Selon les scientifiques, près de 60 % des nouvelles enzymes n’entraient dans aucune classe d’enzymes connue, ce qui suggère que ces molécules dégradent les plastiques d’une manière inconnue jusqu’alors.
“La prochaine étape consisterait à tester les enzymes candidates les plus prometteuses en laboratoire afin d’étudier de près leurs propriétés et le taux de dégradation des plastiques qu’elles peuvent atteindre”, a confié Zelezniak. “À partir de là, vous pourriez concevoir des communautés microbiennes avec des fonctions de dégradation ciblées pour des types de polymères spécifiques.”
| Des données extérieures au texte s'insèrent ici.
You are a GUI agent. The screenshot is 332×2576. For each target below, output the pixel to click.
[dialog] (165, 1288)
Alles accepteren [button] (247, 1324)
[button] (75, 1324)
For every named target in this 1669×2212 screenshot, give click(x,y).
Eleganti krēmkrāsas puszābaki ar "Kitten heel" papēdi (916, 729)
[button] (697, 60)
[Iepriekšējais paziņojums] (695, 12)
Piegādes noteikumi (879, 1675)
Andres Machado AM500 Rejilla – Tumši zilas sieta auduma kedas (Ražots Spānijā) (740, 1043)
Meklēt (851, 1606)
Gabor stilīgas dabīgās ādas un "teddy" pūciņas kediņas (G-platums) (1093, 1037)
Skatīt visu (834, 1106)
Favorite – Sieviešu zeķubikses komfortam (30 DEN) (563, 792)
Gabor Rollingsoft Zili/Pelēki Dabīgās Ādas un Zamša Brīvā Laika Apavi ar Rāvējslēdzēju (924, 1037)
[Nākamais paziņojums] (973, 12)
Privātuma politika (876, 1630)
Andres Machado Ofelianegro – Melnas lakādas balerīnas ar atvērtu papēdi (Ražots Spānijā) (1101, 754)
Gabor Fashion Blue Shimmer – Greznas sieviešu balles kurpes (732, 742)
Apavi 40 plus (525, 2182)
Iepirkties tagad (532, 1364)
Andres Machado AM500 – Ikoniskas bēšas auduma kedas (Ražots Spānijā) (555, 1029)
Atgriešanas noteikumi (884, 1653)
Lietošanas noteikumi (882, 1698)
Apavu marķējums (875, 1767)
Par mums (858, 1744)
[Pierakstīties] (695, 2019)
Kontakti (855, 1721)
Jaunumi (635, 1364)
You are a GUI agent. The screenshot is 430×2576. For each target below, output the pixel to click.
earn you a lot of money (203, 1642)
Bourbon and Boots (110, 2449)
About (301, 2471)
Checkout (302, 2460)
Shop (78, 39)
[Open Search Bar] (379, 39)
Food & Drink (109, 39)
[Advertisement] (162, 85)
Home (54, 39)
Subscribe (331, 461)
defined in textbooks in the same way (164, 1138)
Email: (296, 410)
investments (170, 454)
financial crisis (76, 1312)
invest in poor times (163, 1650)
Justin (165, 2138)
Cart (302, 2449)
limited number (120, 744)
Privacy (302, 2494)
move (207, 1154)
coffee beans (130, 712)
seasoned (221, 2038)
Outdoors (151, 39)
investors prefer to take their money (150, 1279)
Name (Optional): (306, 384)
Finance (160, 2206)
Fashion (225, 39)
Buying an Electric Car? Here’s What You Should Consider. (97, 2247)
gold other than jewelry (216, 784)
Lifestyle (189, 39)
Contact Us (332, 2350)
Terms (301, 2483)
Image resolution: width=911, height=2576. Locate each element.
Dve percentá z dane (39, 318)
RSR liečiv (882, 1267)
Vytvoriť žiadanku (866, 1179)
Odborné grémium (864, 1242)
Le premier insecte qui mange du plastique a été découvert dans une décharge japonaise en 2016. Les scientifiques l’ont ensuite modifié en 2018 pour tenter d’en savoir plus sur son évolution, mais ont créé par inadvertance une enzyme encore plus performante pour décomposer les bouteilles en plastique. En 2020, d’autres modifications ont permis de multiplier par six la vitesse de dégradation.
Une autre enzyme mutante a été créée en 2020 par la société Carbios, qui décompose les bouteilles en plastique en quelques heures en vue de leur recyclage. Des scientifiques allemands ont également découvert une bactérie qui se nourrit du plastique toxique qu’est le polyuréthane, généralement déversé dans les décharges.
La semaine dernière, des scientifiques ont révélé que les niveaux de microplastiques connus pour être ingérés par les gens via leur alimentation causaient des dommages aux cellules humaines en laboratoire.